Lembra-se da famosa campanha antipirataria "Não Roubarias um Carro"? Lançada pela Motion Picture Association of America (MPAA) em meados dos anos 2000, a sua mensagem era clara: piratear um filme é como roubar um bem físico. Contudo, surge agora uma questão irónica: terá a própria MPAA desrespeitado os direitos de propriedade intelectual ao criar a campanha, utilizando uma fonte sem a devida licença?
A resposta, como frequentemente acontece em assuntos relacionados com tipos de letra, fontes e direitos de autor, é algo complexa.
A descoberta e a potencial hipocrisia
A campanha, que esteve ativa entre 2004 e 2008 em cinemas e suportes físicos, era bastante direta. Um dos anúncios mostrava uma adolescente a clicar num botão de download num site duvidoso, sendo imediatamente confrontada com a frase "Não roubarias um carro" em letras brancas sobre fundo preto, com um estilo que simulava tinta de spray aplicada com stencil.

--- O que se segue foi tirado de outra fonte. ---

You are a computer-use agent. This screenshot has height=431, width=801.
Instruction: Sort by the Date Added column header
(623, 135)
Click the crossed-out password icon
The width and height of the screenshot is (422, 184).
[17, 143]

O site Fonts in Use identificou a fonte como sendo a FF Confidential, desenhada por Just van Rossum em 1992. Melissa Lewis, jornalista no Center for Investigative Reporting, notou esta identificação e recordou investigações anteriores sobre uma fonte muito semelhante, a Xband Rough. Ao contactar van Rossum, este confirmou que a Xband Rough era, de facto, um clone da sua FF Confidential.
Posteriormente, uma análise mais aprofundada por um utilizador conhecido como "Rib" a um ficheiro PDF arquivado do site da campanha revelou, através da ferramenta FontForge, que a fonte utilizada no documento era precisamente a Xband Rough.
Just van Rossum – irmão de Guido van Rossum, o criador da linguagem de programação Python – admitiu ao TorrentFreak que sabia da existência do clone Xband Rough e que a sua fonte original tinha sido usada na campanha antipirataria. No entanto, desconhecia que a MPAA tivesse recorrido à versão clonada, um facto que considerou "hilariante". Contactado para comentar, van Rossum preferiu não fazer declarações adicionais.
Não é claro até que ponto o uso da Xband Rough foi generalizado na campanha. Poderá ter sido um caso isolado, utilizado apenas em materiais suplementares como o PDF analisado? Sem acesso aos ficheiros originais da campanha, é difícil determinar a extensão do uso de fontes com origens duvidosas.
Direitos de autor: Fontes vs. Tipos de Letra
É importante distinguir entre um tipo de letra (o design ou estilo das letras, como Helvetica) e uma fonte (a aplicação específica desse design, como um ficheiro de software que permite usar Helvetica Rounded Bold 14pt no computador).
Nos Estados Unidos, o design de um tipo de letra em si geralmente não está sujeito a direitos de autor, conforme decidido no caso Eltra Corp. v. Ringer de 1978. Considera-se que falta a originalidade necessária, dada a semelhança entre muitos tipos de letra. No entanto, o ficheiro da fonte, enquanto software, pode ser protegido por direitos de autor.
A FF Confidential foi publicada pela fundição de tipos FontFont em 1992, posteriormente adquirida pela Monotype Imaging em 2014. Atualmente, a FF Confidential possui marca registada nos EUA e potencialmente noutras jurisdições.
No Reino Unido e na Alemanha, onde a campanha também foi exibida, a proteção legal para tipos de letra é diferente e potencialmente mais abrangente, embora com limites temporais (geralmente 25 anos).
Advogados de propriedade intelectual referem que, embora o uso comercial de fontes que são cópias exatas de outras protegidas seja relativamente comum, raramente leva a litígios, em parte devido à dificuldade em provar a originalidade do design e aos custos legais associados.
A origem misteriosa da Xband Rough
De onde surgiu a Xband Rough? O nome sugere uma ligação à antiga rede de jogos online XBAND, ativa entre 1994 e 1997, que utilizava um estilo gráfico semelhante em algumas das suas embalagens. Especula-se que a XBAND possa ter licenciado a FF Confidential, renomeando-a internamente como "Xband Rough". Uma cópia com este nome poderia ter sido extraída de materiais da XBAND e disseminada na internet sem a devida atribuição. Contudo, a sua origem exata permanece incerta.
Contactada para comentar, a Motion Picture Association (agora apenas MPA) recusou-se a fazer declarações sobre o assunto.
A campanha "Não Roubarias um Carro" foi criticada na altura pela sua simplificação excessiva da questão da pirataria. Esta investigação sobre a fonte Xband Rough vem, ironicamente, reforçar a ideia de que as leis de propriedade intelectual são, de facto, bastante mais complexas do que o simples ato de "roubar um carro".